Friday, January 25, 2013

The Dovekeepers

Alice Hoffman's novel The Dovekeepers recounts the story of the Jews of Masada in 73 CE (Common Era, aka AD) who resisted the Roman army, dying in martyrdom rather than be slaughtered by their enemies or taken into slavery.
Through the first-person narratives of four unusual women she recreates the disparate events that brought refugees, warriors and the devout to the nearly inaccessible mountaintop palace built for King Herod centuries before.

Yael, whose voice we first hear, is an assassin's daughter who flees Jerusalem with her father as the Romans conquer that city and destroy the Second Temple. They survive in the desert, a fitting locale for a fierce woman whose element is fire, and who identifies with the lion, ruler of the hottest summer month. They seek her brother Amram, a warrior, and follow rumor of him, finding him finally in Masada where he is a man of renown. In that city she joins the other women who care for the doves, gathering the birds' dung to fertilize the fields and orchards that make the redoubt a place of plenty.

Next we meet Revka, widow of a baker, refugee with her daughter, son-in-law and young grandsons from the sacking of their village. Unaccustomed to the dangers surrounding them, they linger at an oasis where the boys and Revka bear witness as renegade soldiers rape and murder her daughter, while her son-in-law is out praying - for it is Yom Kippur. Revka later poisons the soldiers, but their deeds cannot be undone. When her son-in-law returns he goes mad, and the four of them journey on to Masada where his only desire is to join the warriors there, and kill. The boys are struck mute by the horrors they have seen, and Revka only wills herself to live so she can care for them. The dovekeepers when they arrive are Shirah, a woman from Alexandria, and her two daughters, Aziza and Nahara. 

The third portion of the book is narrated by Aziza, sixteen when she begins her story. Her mother's eldest, she does not know her father. Her sister and brother are children of a chieftain from Judea, one of a tribe of bloodthirsty horsemen who raid caravans crossing the desert. This chieftain honors Shirah though he purchased her, and raises Aziza to ride and hunt. The girl, whose element is steel, loves the ways of men.
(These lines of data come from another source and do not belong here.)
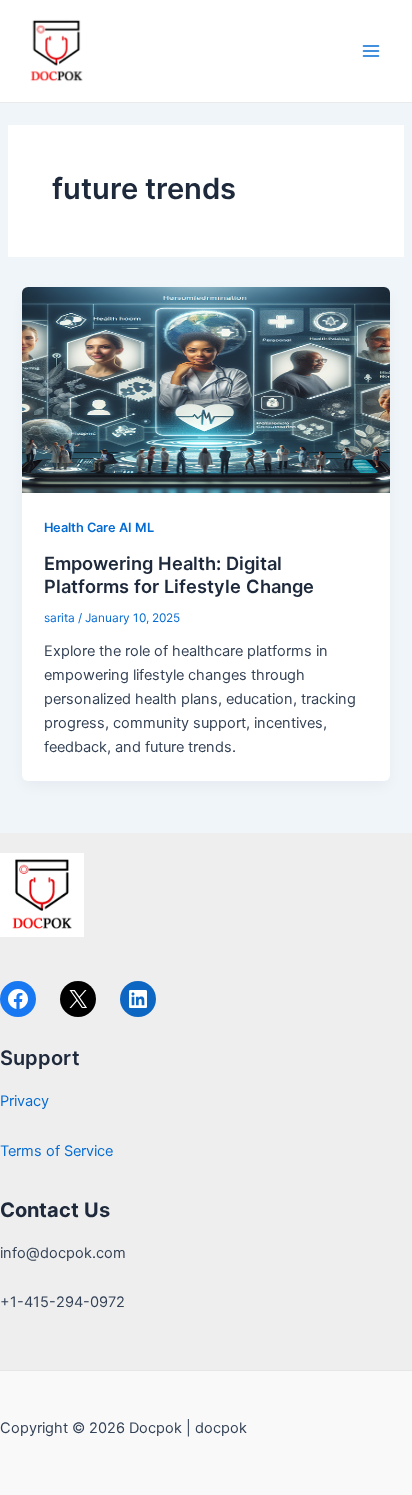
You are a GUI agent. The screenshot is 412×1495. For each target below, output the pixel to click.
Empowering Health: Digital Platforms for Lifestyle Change (179, 575)
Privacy (24, 1101)
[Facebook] (18, 999)
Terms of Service (56, 1151)
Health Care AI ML (99, 527)
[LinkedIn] (138, 999)
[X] (78, 999)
Once her mother declares she has a signal from her lover, the family slips away in the chieftain's absence to the shores of the Dead Sea, buying passage. Once across, they make their way to Masada. There Aziza attracts the eye of Amram, Yael's brother - but it is an escaped Roman slave brought by a raiding party to the fortress and put to work (still a slave) assisting the dovekeepers, who understands her skill with weapons and teaches her archery. She lives a double life: as a woman, restricted in her actions; and as a warrior, dressed as a youth, a deadly shot and fearless but unable to reveal her identity.

At last we hear Shirah's voice. She is a witch and prophetess whose element is water, taught several languages along with knowledge of herbs, spells and divining by her mother, who sent her from Alexandria at thirteen to be safe with kinsmen. There she falls in love with her cousin, who later becomes the charismatic figure inspiring the people of Masada to live in relative equality - men and women are treated differently, but there are no rich and poor - all share in bounty and starvation alike, devoted to God. Eleazar and Shirah have loved each other since they met, though he is married already. When she is discovered to be pregnant - and unwed - she is cast out of his household, from whence she falls in with the chieftain. She brings her children to Masada so she can be near her love; here she is feared and hated, though individually women seek her out for help in securing a man's love, curing ailments or easing childbirth.

As each tells her story, we move closer to the Roman army's siege of Masada and the martyrdom of the 900 Jews who defended it until they were overwhelmed. There is much in this book that is grim and brutal, and none of the characters have clean hands except the Essenes, a nonviolent sect anticipating the end of this world, who eschew possessions except the scrolls they copy to leave buried in jars in different places: the Dead Sea scrolls. The Romans do not spare them, but their writings survive in hiding.

There are fanciful elements to the novel: a cloak of invisibility used by the assassin; a woman who faces down a lion and a leopard unscathed; a witch who can summon a deluge; a slave kept useless in chains for months while his keepers starve; the convenience with which characters' paths diverge and reconnect and destinies are sorted out. And the editor in me finds Hoffman's redundancy exasperating - in succeeding paragraphs she tells and retells the same moments, as though she doubts the reader's attention. Nevertheless, she's done her research, and though I'm no historian, in the main I trust her recounting of this group's rebellion against Rome, their courage and struggle to survive, and in the end their accord, their willingness to die at each other's hand not the Romans'. Hoffman has brought history to life with her strong characters and visceral imagery.